I have a deep dark secret. Multiple in fact that keep awake at night, haunted by the ghosts of dead…well never mind, the point is I never played Star Fox on the SNES nor did I ever play Star Fox 64. In fact the only Star Fox game I had previously played was Adventures on the GameCube, which means that this recent re-release and upgrading of Star Fox 64 is the first time I have stepped into the cockpit with Fox McCloud.
Originally released on the Nintendo 64, Star Fox 64 (or Lylat Wars in Europe) served as both a reboot of the series and a remake of the original game, with plenty of new features including some straight from the never released Star Fox 2 for SNES. As Fox McCloud it is up to you and your group of mercenaries to save the Lylat System for the devious, fiendish and down right evil Andross.
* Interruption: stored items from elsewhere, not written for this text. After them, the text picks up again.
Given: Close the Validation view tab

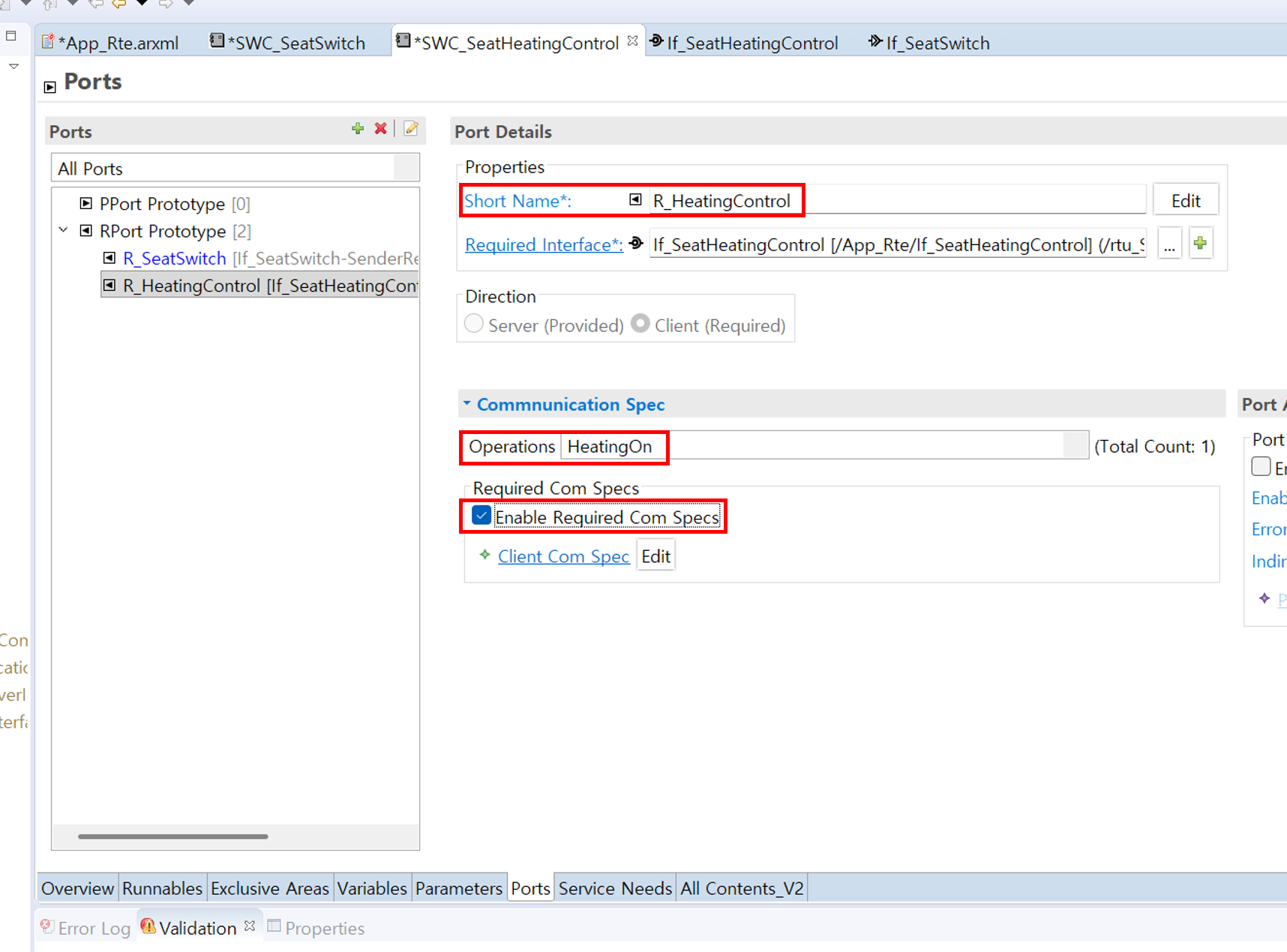Looking at the screenshot, I should click(x=250, y=927).
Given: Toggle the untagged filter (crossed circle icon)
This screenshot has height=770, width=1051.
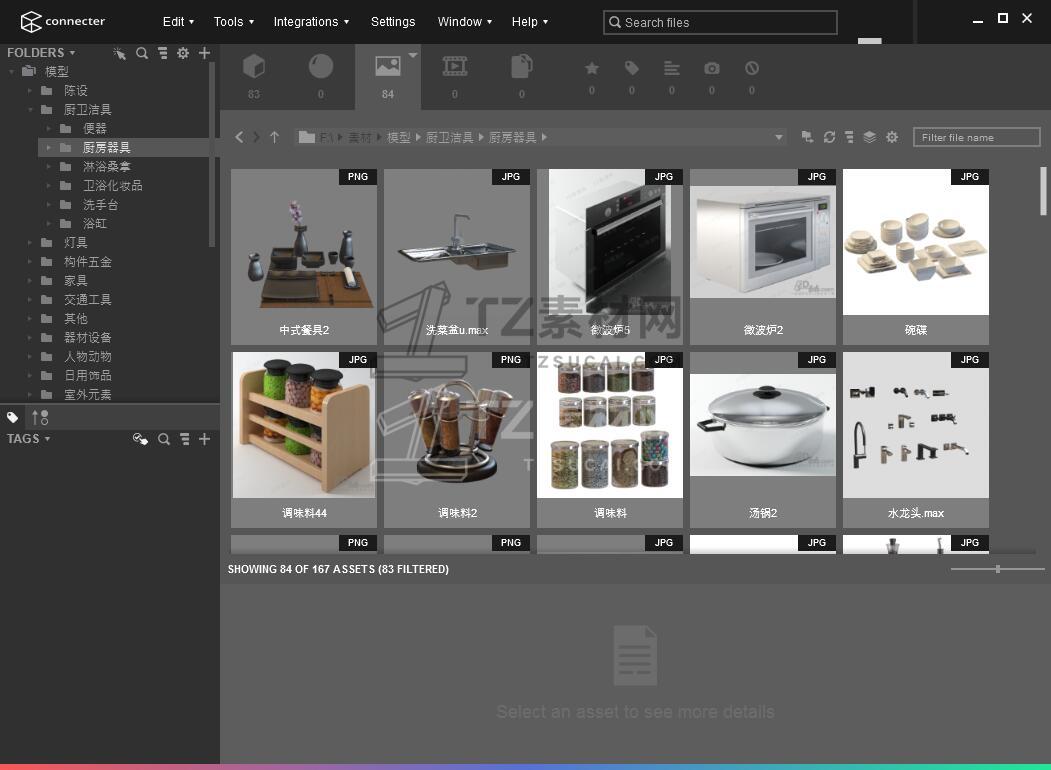Looking at the screenshot, I should coord(752,69).
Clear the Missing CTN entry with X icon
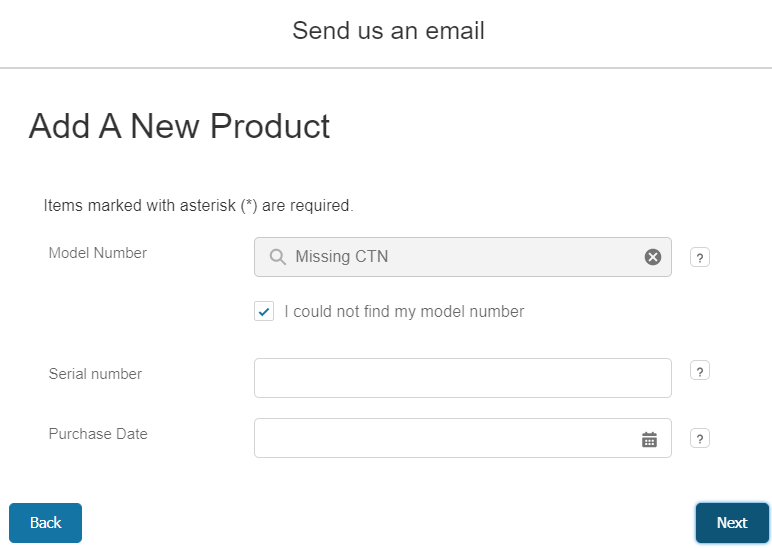 (653, 257)
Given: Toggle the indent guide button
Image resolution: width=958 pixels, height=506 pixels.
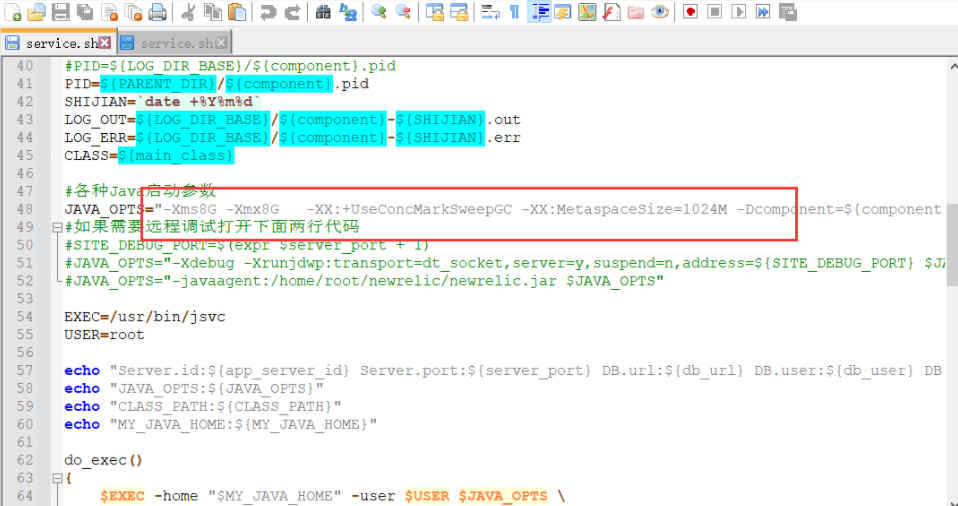Looking at the screenshot, I should coord(539,12).
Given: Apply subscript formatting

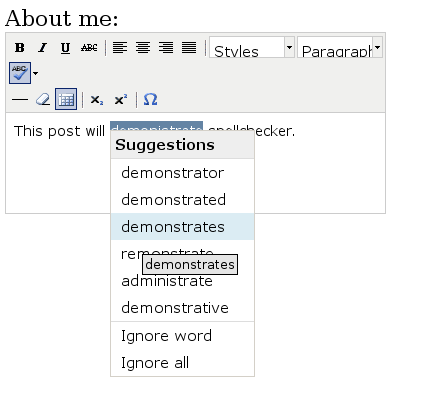Looking at the screenshot, I should pyautogui.click(x=97, y=99).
Q-Games, best known for their PixelJunk series, has done an incredible job making this 14 year old game look fresh. They didn’t just slap a new coat of paint on the game; they have taken great care into rebuilding the textures and animations flying this game straight into the new millennium of video games. The original voice actors were even rehired to re-record their dialogue. Now that’s devotion.
The game flows beautifully for the hour or so it will take you to complete your first run of the story. It looks, feels and plays like it was a brand new IP. You can choose to control Fox using either the circle pad or the 3DS’ gyroscope, both of which work incredibly (and surprisingly) well. However if you’re going to use the gyroscope controls I recommend turning 3D off because it is a difficult task to keep everything in focus while tilting and turning the system. This is a shame because the 3D is truly breathtaking. The depth and dimension that it adds to the game play is phenomenal, similar to the deep endless blue sky of Pilotwings Resort.
The multiplayer is Download Play, so only one of your friends needs to have the cart for up to four of you to play the game, but it’s over far too soon. Also limiting the multiplayer to local play only is a bummer and a missed opportunity to blast this game off into ‘must buy’ territory.
While the game is only an hour in length there are multiple branching paths that can only be opened by completing specific tasks in the game. The first three times I played through the game I ended up in different parts every time which only makes me want to replay it more. You may not even fight the true final boss on your first trip through, that’s the kind of game this is. It almost demands multiple play throughs since you can see all of the planets you can visit on the solar system map immediately upon starting the game and are only left to wonder what they could be like and how to access them.
However, the game is only an hour in length with no discount in price to reflect this. It’s a steep barrier to entry that seems to be catered to the nostalgic crowd who has disposable income and archaic to newer generations. A few new planets could have been added, or even just stretched out the campaign with the planets already present. While the updates and additions are great, some of them, such as the original voice actors, seem too much like they’re trying to capture lighting in a bottle for the third time. This might be a running theme amongst Nintendo games, but rarely is it this transparent.
Star Fox 64 3D is a good game, any fan of the original will feel comfortable and happy with this port and the updates they made to it. The price point, lack of online multiplayer, and shortsighted game redesign due to nostalgia keep this from being a great game and even a system seller.